Que doit faire le législateur ? Ses lois ne doivent jamais être
plus parfaites que les hommes à qui elles sont destinées ne peuvent
le comporter. Il doit consulter les mœurs, le caractère, la situation
politique et religieuse de la nation qu'il représente.
Y a-t-il une religion dominante ? Quels sont les dogmes de cette religion ?
Ou bien tous les cultes sont-ils indistinctement autorisés ? Est-on dans
une société naissante ou dans une société vieillie
? Quelle est la forme du gouvernement ? Toutes ces questions influent, plus
qu'on ne pense, sur celle du divorce.
N'oublions point qu'il ne s'agit pas de savoir si le divorce est bon en soi,
mais s'il est convenable que les lois fassent intervenir le pouvoir coactif
dans une chose qui est naturellement si libre, et à laquelle le cœur
doit avoir tant de part.
Dans une société naissante, le mariage n'est guère considéré
que dans ses rapports avec la propagation de l'espèce, parce qu'un peuple
nouveau a besoin de croître et de se multiplier.

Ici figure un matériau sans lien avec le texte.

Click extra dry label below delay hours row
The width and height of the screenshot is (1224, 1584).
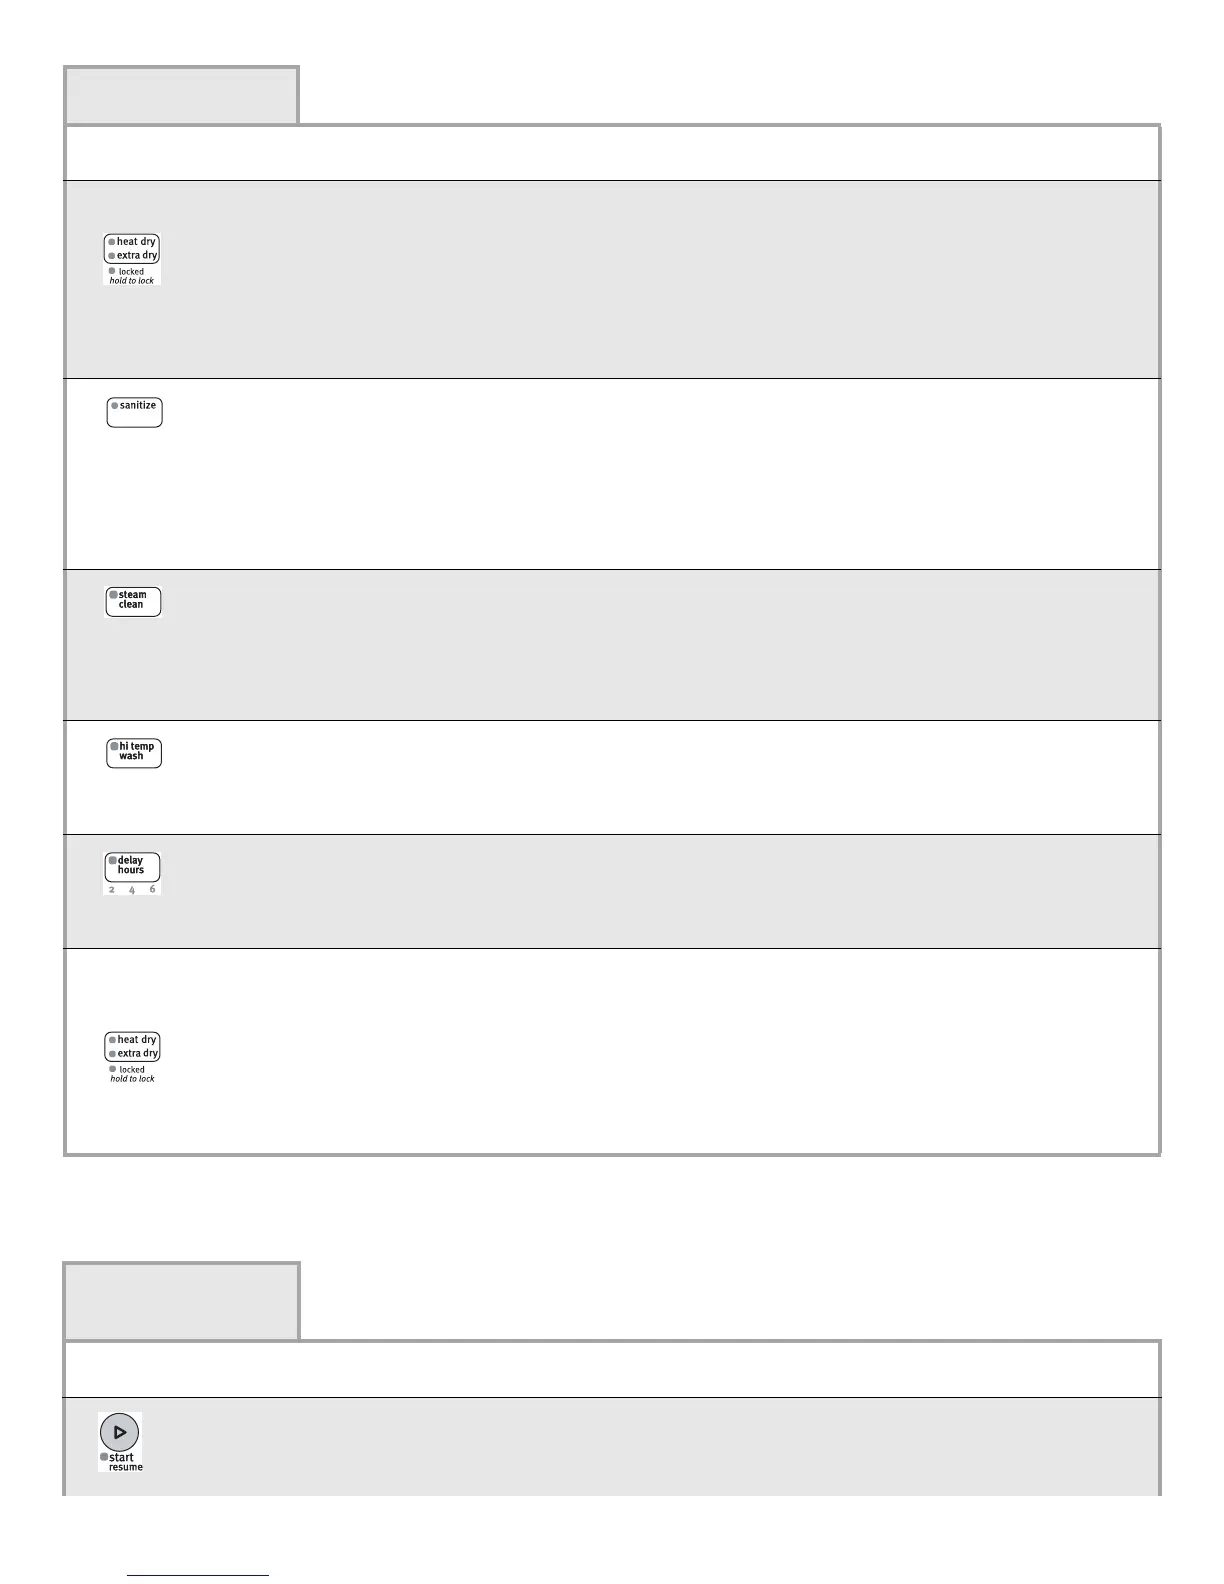[138, 1054]
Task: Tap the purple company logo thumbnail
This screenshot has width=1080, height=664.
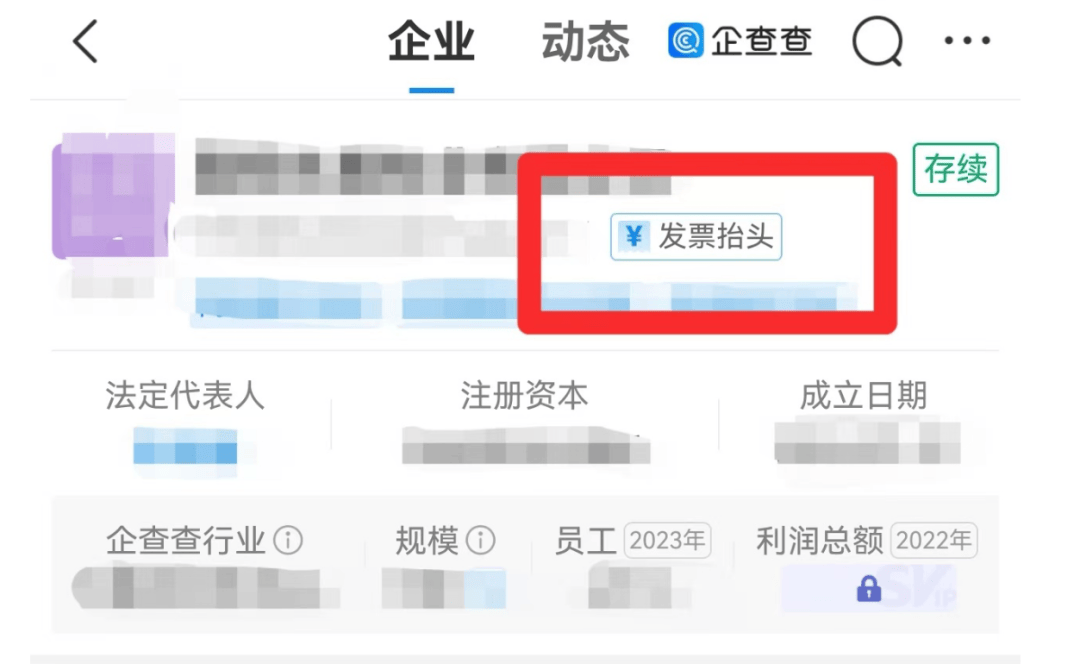Action: pos(114,196)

Il n'est point incommode à des hommes simples et grossiers d'avoir beaucoup
d'enfants ; ils craindraient de n'en avoir pas assez : on voit sans scandale
une femme passer successivement dans les bras de plusieurs maris ; on permet
l'exposition des enfants faibles ou mal conformés ; on interdit la faculté
de se marier aux personnes qui, par leur âge, ne sont plus propres aux
desseins de la nature. Le mariage est alors régi par quelques lois politiques,
plutôt que par des lois civiles et par les lois naturelles. L'ancien usage
qui autorisait un citoyen romain à prêter sa femme à un
autre pour en avoir des enfants d'une meilleure espèce, était
une loi politique.
Quand une nation est formée, on a assez de peuple ; l'intérêt
de la propagation devient moins sensible ; on s'occupe plus des douceurs et
de la dignité du mariage que de sa fin ; on cherche à établir
un ordre constant dans les familles, et à donner à l'amour un
empire si réglé qu'il ne puisse jamais troubler cet ordre.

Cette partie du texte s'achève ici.